▶ _Directions_: Print the data below word for word, starting with its first line and going on through the line with "pos(644,207)". Leave the pictures out of the answer.

▶ _Source data_:
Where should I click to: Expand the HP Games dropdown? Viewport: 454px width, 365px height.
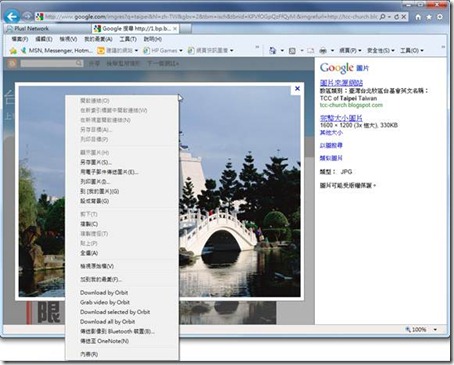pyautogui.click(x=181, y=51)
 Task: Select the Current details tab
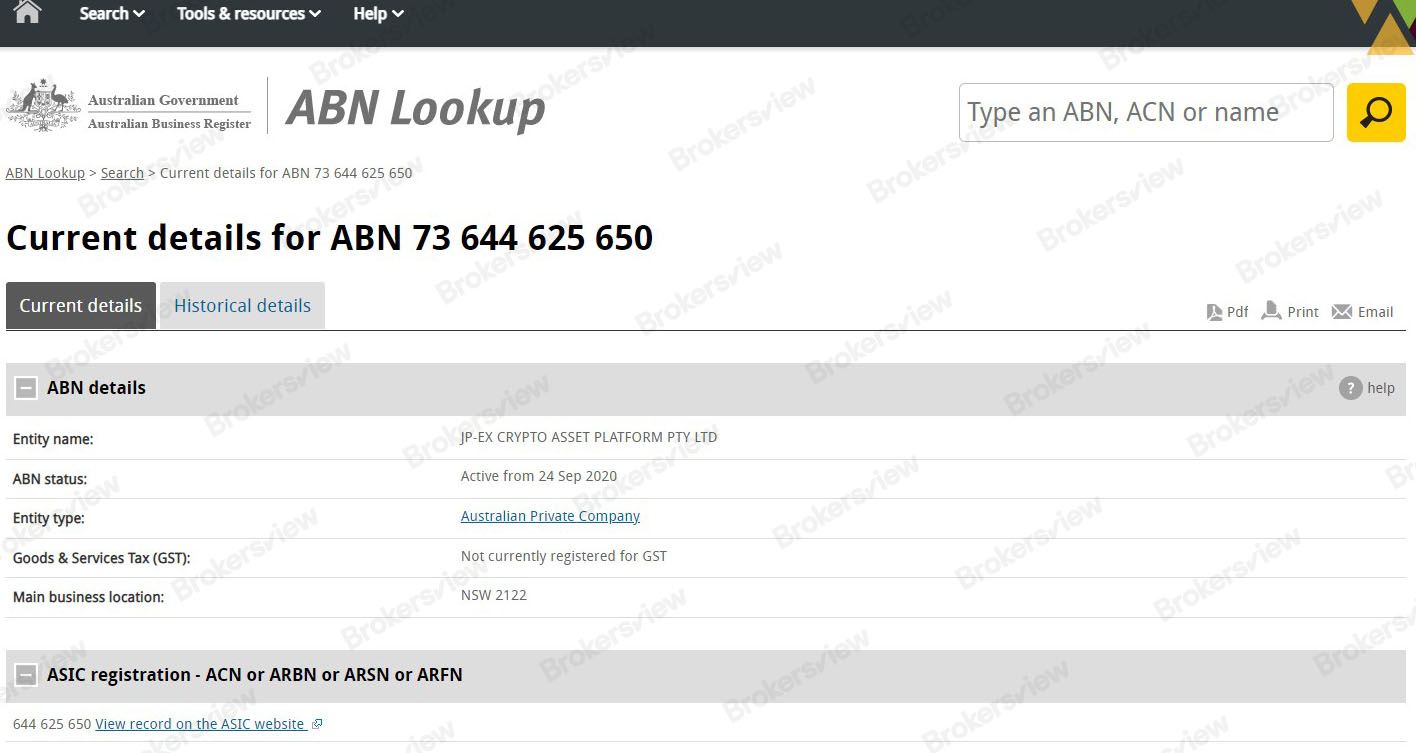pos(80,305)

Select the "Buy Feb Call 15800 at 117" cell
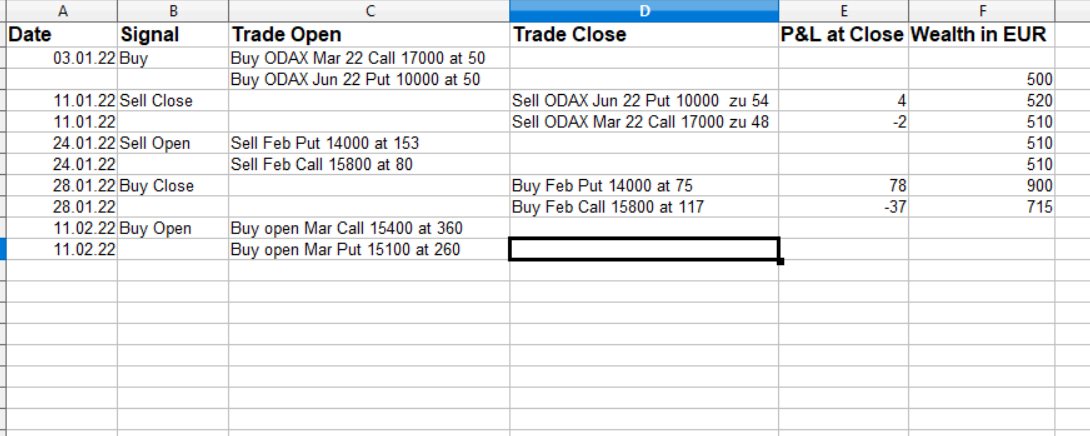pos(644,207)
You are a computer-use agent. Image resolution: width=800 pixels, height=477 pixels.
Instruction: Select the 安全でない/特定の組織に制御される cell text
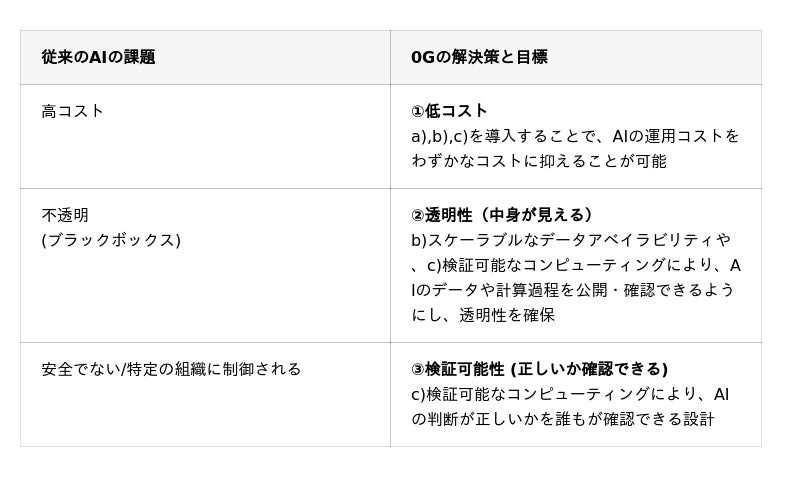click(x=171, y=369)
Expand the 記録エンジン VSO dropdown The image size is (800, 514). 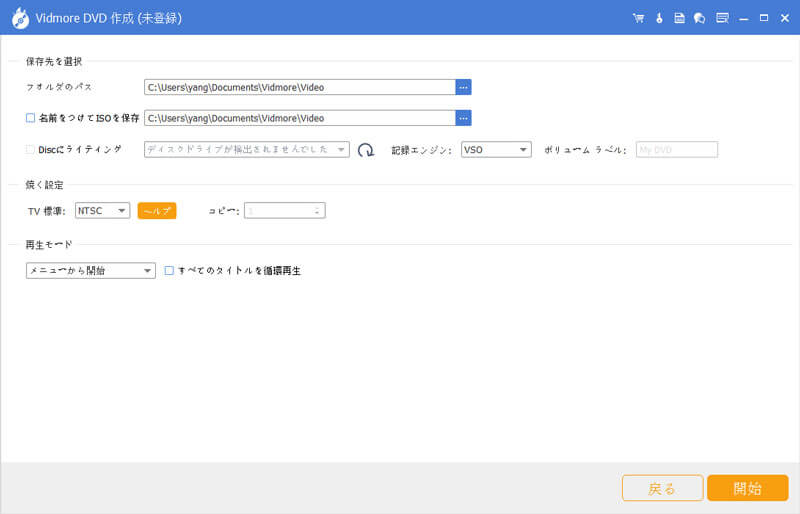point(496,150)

▶ _Solved exercise_:
Where should I click to: Expand the HP Games dropdown? Viewport: 454px width, 365px height.
pyautogui.click(x=181, y=51)
 Task: Select the Current details tab
pos(80,305)

Select the "Buy Feb Call 15800 at 117" cell
pos(644,207)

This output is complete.